• **SHORT TASK**: Arrange the entries from the first line through the line containing "Action: [x=460, y=193]", including that line, as a Markdown table with the columns Row and Line. Number each line, skip blank lines, and leave the pictures out.

• **DATASET EXTRACT**:
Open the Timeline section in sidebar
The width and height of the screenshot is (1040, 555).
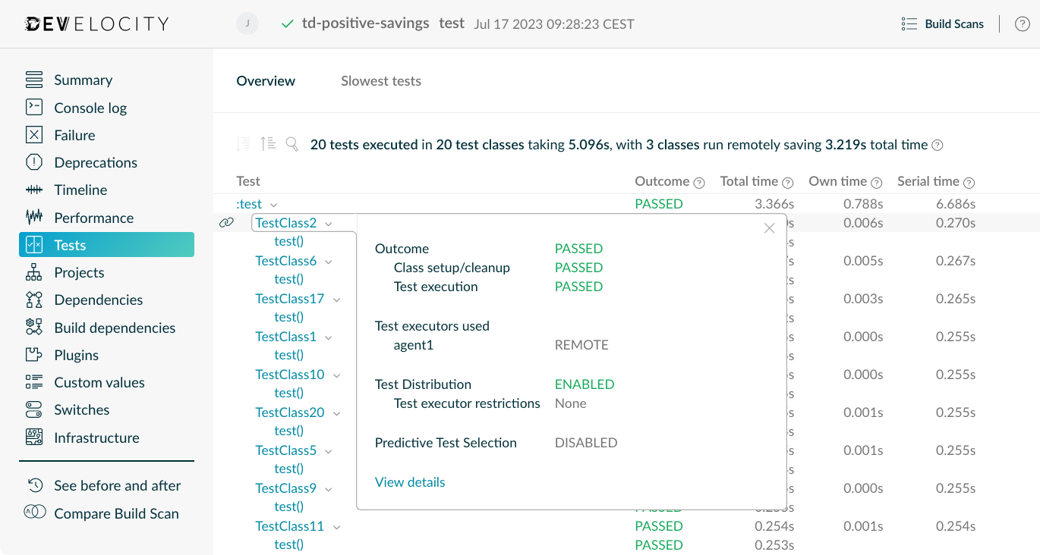(x=80, y=190)
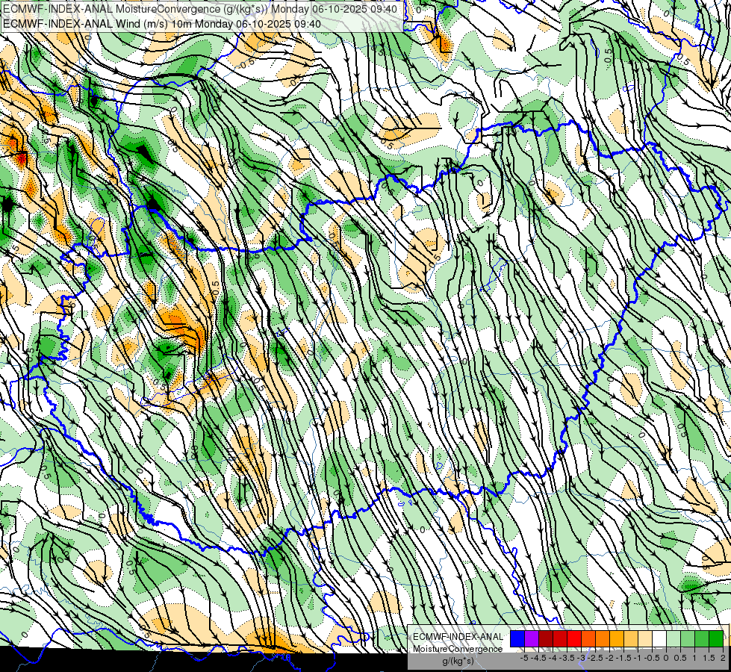The width and height of the screenshot is (731, 672).
Task: Select the purple legend swatch
Action: pyautogui.click(x=532, y=638)
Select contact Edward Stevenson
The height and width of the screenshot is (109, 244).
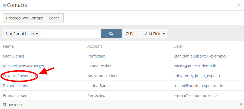[x=20, y=76]
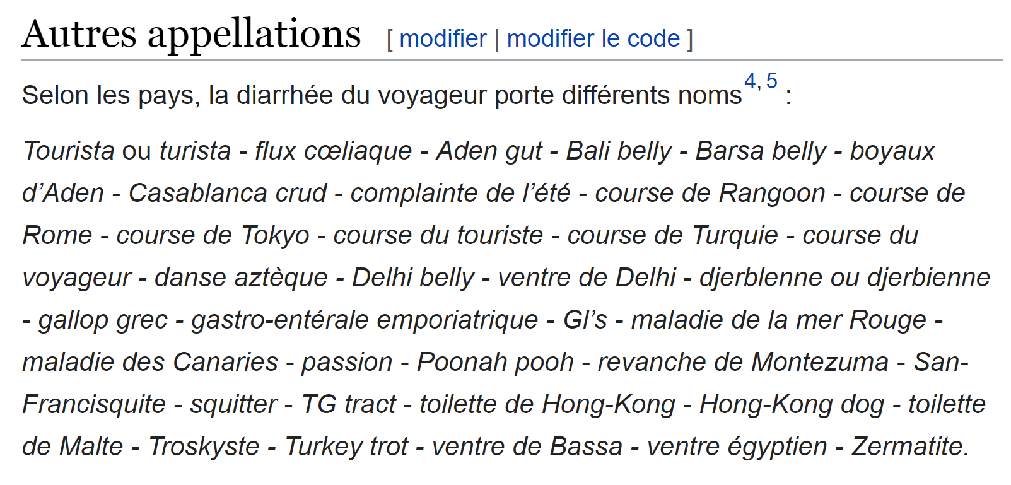
Task: Click the phrase "complainte de l'été"
Action: [x=460, y=193]
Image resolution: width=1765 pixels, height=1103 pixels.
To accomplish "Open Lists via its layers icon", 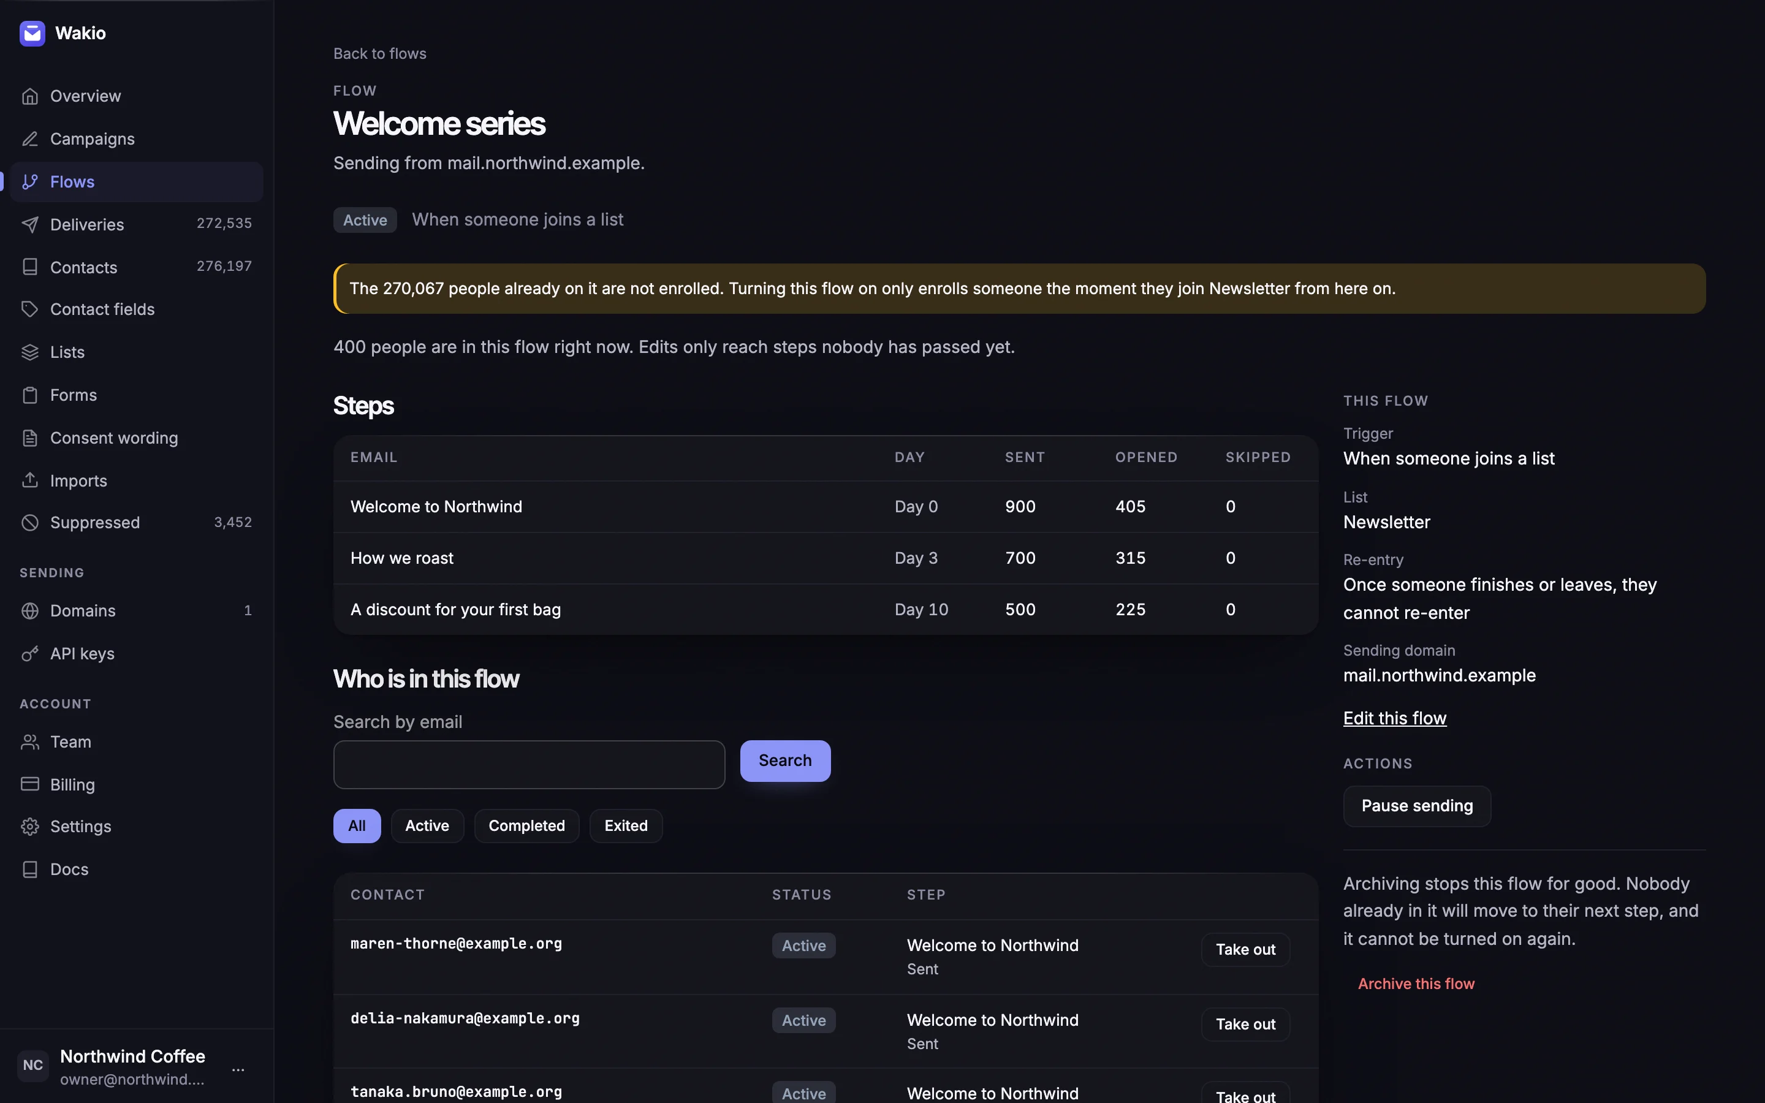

• **TASK RESULT**:
| Row | Line |
|---|---|
| 1 | Open the Timeline section in sidebar |
| 2 | The width and height of the screenshot is (1040, 555). |
| 3 | (x=80, y=190) |
| 4 | The width and height of the screenshot is (731, 672). |
| 5 | Task: Select the purple legend swatch |
| 6 | Action: pyautogui.click(x=532, y=638) |
| 7 | Select contact Edward Stevenson |
| 8 | The height and width of the screenshot is (109, 244). |
| 9 | [x=20, y=76] |
| 10 | Task: Click the phrase "complainte de l'été" |
| 11 | Action: [x=460, y=193] |